In a word, yes. Where there are no secrets and no privacy, security can just about be guaranteed. In such a world, if you're a terrorist and you are making a bomb, I know it; the government knows it; and your prospective victims know it. And unless they are suicidal, your victims will probably decline to show up to get blasted to smithereens when you're ready to place your bomb (remember, there's no way for you to conceal it in this fictional, nowhere-to-hide world).

Furthermore, because the FBI is not allowed keep secrets, you learn that agents know exactly what you are up to long before your bomb is ready to kill anyone. Obviously, terrorism is a tough job in a privacy-free and secretless world.

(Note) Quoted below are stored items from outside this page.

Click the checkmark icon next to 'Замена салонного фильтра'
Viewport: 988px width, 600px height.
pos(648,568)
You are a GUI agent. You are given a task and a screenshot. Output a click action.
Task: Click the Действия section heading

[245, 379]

Stick with me, there's a point.

This would all be moot if it were not even possible to create a world with no secrets and zero privacy. But in fact, it may not only be possible to do so; we may already be creating that world now.

Ironically, "big data," the keystone component of the intelligence industrial complex, is only a crude example of the foundational technology required to eliminate privacy once and for all. Actually, parents can already download far more refined technology to meet the "need" of putting the kibosh on their children's (not to mention their houseguests') privacy.

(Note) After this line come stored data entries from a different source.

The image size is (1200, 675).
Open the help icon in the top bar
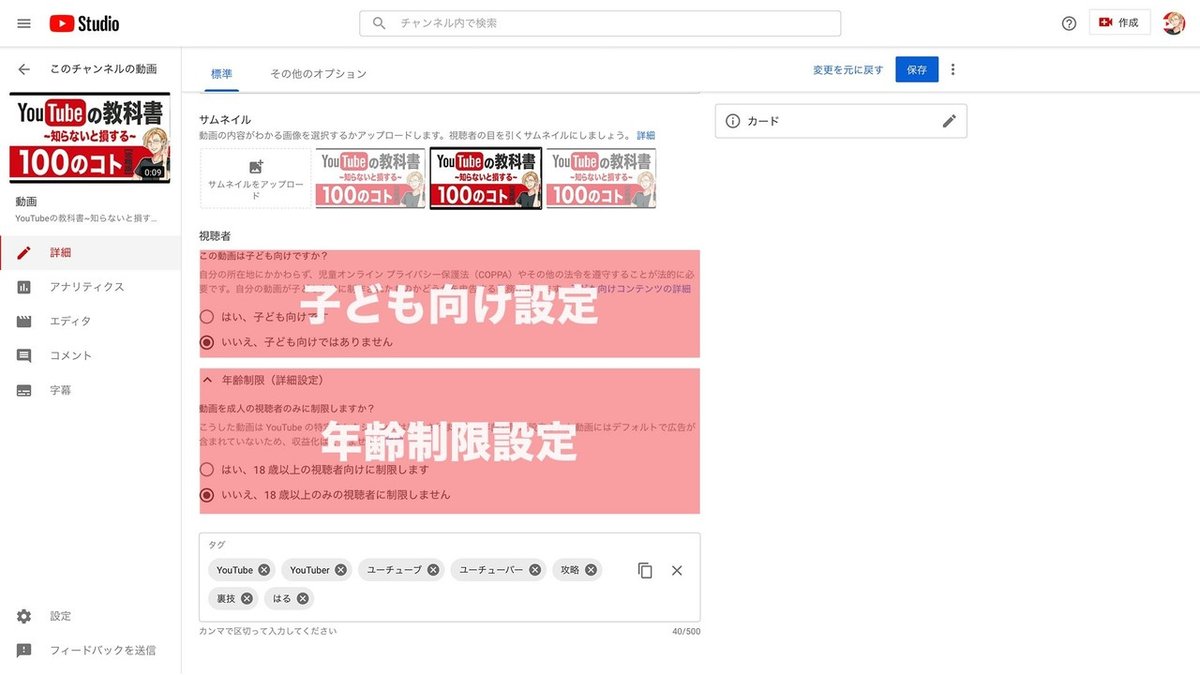[1069, 22]
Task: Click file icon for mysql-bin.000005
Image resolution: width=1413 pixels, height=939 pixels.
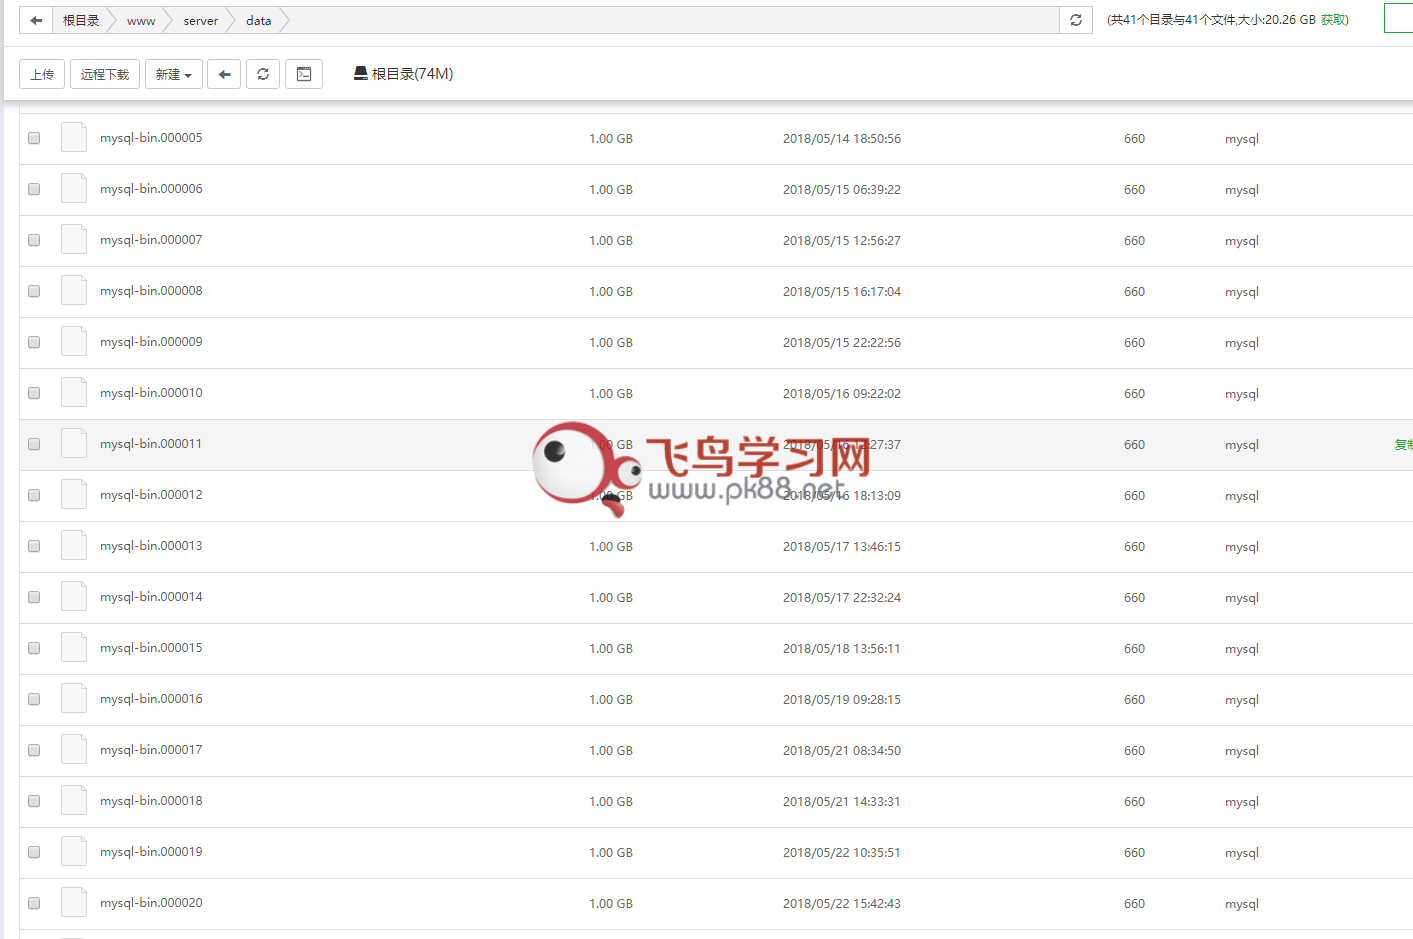Action: pyautogui.click(x=74, y=138)
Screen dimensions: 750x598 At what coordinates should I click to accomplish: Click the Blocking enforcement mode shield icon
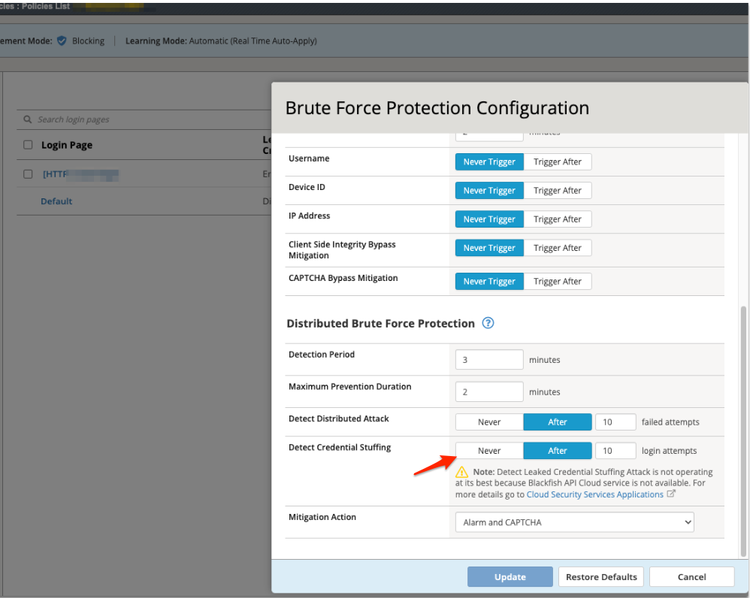(x=62, y=41)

Home-security companies offer apps for their customers' smartphones that allow them to remotely access cameras in every room inside their homes from anywhere in the world -- anytime they want. Parents can even DVR Johnny's and Janie's comings and goings for playback later.

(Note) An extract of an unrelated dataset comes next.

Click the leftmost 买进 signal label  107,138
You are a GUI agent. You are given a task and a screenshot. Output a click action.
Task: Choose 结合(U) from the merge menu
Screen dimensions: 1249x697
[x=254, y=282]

There's something ominous about the commercial featuring a traveling homeowner using her home-automation and security system to turn on lamps in her home and view her living room using her phone while at an airport terminal. Just replace this ad's every-mom actress with someone who looks like your employer or an NSA analyst and, voila: an Orwellian scene that's way too close for comfort.

If you think this helicopter-parent-meets-Big-Brother scenario is stretching the threat to privacy a little, don't forget that security cameras and even microphones are already ubiquitous in urban enviornments. Make no mistake; whether organic, inadvertant or intentional, construction of the infrastructure that could make privacy obsolete has been well underway for a long time.

However, as privacy has been moving toward unplanned obsolesence, something else unexpected has been happening: Governments have had great trouble keeping their secrets safe from easy, online public access. Julian Assange, Bradley Manning and Edward Snowden represent three of the highest-profile cases of a new and growing paradigm that demonstrates how vulnerable state secrecy is in a democracy.

The easy question is, whether or not trading privacy for government (and corporate) transparency make society physically safer. Of course it would. The difficult and infinitely more important question is, can democracy still thrive without personal privacy and institutional secrecy?